As someone who tries to evaluate specific public policies based on their merits and adherence to my long-held libertarian philosophy, I've been increasingly dispirited by the crazy partisanship that has consumed our political debates. These days, we're supposed to simply pick a team and cheer as it runs up the score on the other team.
"Don't you know that politics is binary?" conservative friends would ask whenever I criticized some misbegotten Trump administration policy (e.g., tariffs). In their view, Republicans always are better on balance than the Democrats, so I need to join their side and fight—even when they promote idiocy. To partisans, it's always about winning the next election.
When I call balls and strikes—those Supreme Court justice nominations are great, but trying to steal an election endangers our democracy—I'm apparently a sellout. Even though I routinely criticize California's Democratic politicians, I'm thrilled on the rare instances that they advance sensible ideas—such as when Gavin Newsom signed a package of long-overdue police reforms.
The end goal is good public policy, and it shouldn't matter who champions it. But when we view politics as a grudge match, we lose our leverage to change the way that "our" allies operate. Perhaps holding both Republicans and Democrats accountable for routinely violating their stated principles might push them to reconsider the positions they take. Well, hope springs eternal.
Writing about Democratic responses to the acquittal of Kyle Rittenhouse in the Kenosha, Wis., shootings and a police shooting in the city, The Bulwark's Charlie Sykes complained about "The tyranny of ideological narratives." That's a crucial observation. Indeed, both sides jump to tribe-based conclusions about specific events and their hot takes always are so banal and predictable.
Yet when everything is hardened ideologically, we lose the ability to make nuanced distinctions. We can never even agree on the basic facts of any given situation (even if it's caught on video) and end up advancing morally dubious and even clownish positions.
This self-imposed ideological tyranny leads politicians to spend their time posturing rather than governing. They mainly try to energize their base.

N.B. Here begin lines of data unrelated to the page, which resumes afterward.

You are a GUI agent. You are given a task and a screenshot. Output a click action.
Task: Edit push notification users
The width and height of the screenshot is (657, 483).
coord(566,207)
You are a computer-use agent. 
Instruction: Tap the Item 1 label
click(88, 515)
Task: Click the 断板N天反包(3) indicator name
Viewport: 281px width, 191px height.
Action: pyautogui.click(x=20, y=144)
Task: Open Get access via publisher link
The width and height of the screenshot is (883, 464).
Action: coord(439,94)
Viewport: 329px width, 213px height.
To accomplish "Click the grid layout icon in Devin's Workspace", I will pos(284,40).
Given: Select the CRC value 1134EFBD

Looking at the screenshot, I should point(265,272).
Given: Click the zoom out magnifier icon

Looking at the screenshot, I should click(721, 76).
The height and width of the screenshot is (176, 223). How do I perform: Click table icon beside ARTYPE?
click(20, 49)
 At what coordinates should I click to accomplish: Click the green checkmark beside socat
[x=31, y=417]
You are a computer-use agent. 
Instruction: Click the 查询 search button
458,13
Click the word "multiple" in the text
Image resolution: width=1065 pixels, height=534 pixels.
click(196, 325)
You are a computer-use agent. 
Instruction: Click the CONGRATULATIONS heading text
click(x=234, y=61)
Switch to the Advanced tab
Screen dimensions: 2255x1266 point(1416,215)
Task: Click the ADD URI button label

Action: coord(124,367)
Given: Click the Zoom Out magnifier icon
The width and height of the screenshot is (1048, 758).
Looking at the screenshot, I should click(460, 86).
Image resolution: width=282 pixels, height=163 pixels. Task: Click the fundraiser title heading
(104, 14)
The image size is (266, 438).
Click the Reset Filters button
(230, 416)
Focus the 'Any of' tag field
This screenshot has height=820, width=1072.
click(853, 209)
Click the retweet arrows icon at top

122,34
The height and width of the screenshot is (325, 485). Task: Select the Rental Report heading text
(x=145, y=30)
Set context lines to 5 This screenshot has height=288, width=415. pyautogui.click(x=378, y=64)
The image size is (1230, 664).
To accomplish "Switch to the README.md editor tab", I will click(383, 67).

They eschew reasonable ideas but seek only to heighten the partisan anger. Few politicians do this more consistently than the populist Republican Sen. Josh Hawley (R–Mo.).
During a speech to a conservative group this month, Hawley depicted a decline in masculinity as one of the nation's foremost problems. "I want to focus tonight on the deconstruction of men, not because men are more important, but because I believe the attack on men has been the tip of the spear of the Left's broader attack on America. And because this attack on men is already far advanced," he said.
The populist right has long had a weird, almost adolescent view of manliness. Men are half the population and some of them always have struggled with something, so it's goofy to depict us as the targets of some orchestrated attack. The politics of victimization, whether it comes from conservatives or liberals, has become so tiresome.
There's a legitimate argument that, say, a rapidly changing economy, a government-run educational system that sees college (rather than trades) as the one-size-fits-all approach and the spread of government-assistance programs, has led many men into a life of idleness, substance abuse, and despair. That pox has devastated some poor and working-class communities.
But instead of addressing a cultural/economic problem that's been analyzed for decades, Hawley is using it to bludgeon his opponents and accuse them of attacking half the population. He takes a serious societal conundrum and turns it into a political battle cry rather than a search for practical solutions.
Of course, leftists aren't looking for solutions to any problem beyond their go-to answer of increasing government spending. When that spending leads to an easily predictable and painful bout of inflation, they stick to their usual ideological narratives. First, they told us there is no real inflation, then they cast blame on everything other than their own policies.
Now, with oil prices up 59 percent, meat and poultry prices up 12 percent, and overall inflation up 6.3 percent, they can't ignore reality. They tell us that inflation actually isn't such a bad thing. "It's the predictable product of the economy's rapid recovery, and its cost has been offset, to a large degree, by robust wage growth and government policies," argued MSNBC columnist James Surowiecki.
We obviously can't address an inflation crisis if we're arguing that the erosion of Americans' savings and their inability to buy homes and cars actually isn't that big of a deal. But that's what happens when politics becomes totally binary. The "inflation is OK" crowd would no doubt make the opposite argument if the GOP team were in power.
There's not much we can do other than commit ourselves to viewing the world more as a referee and less like a cheerleader.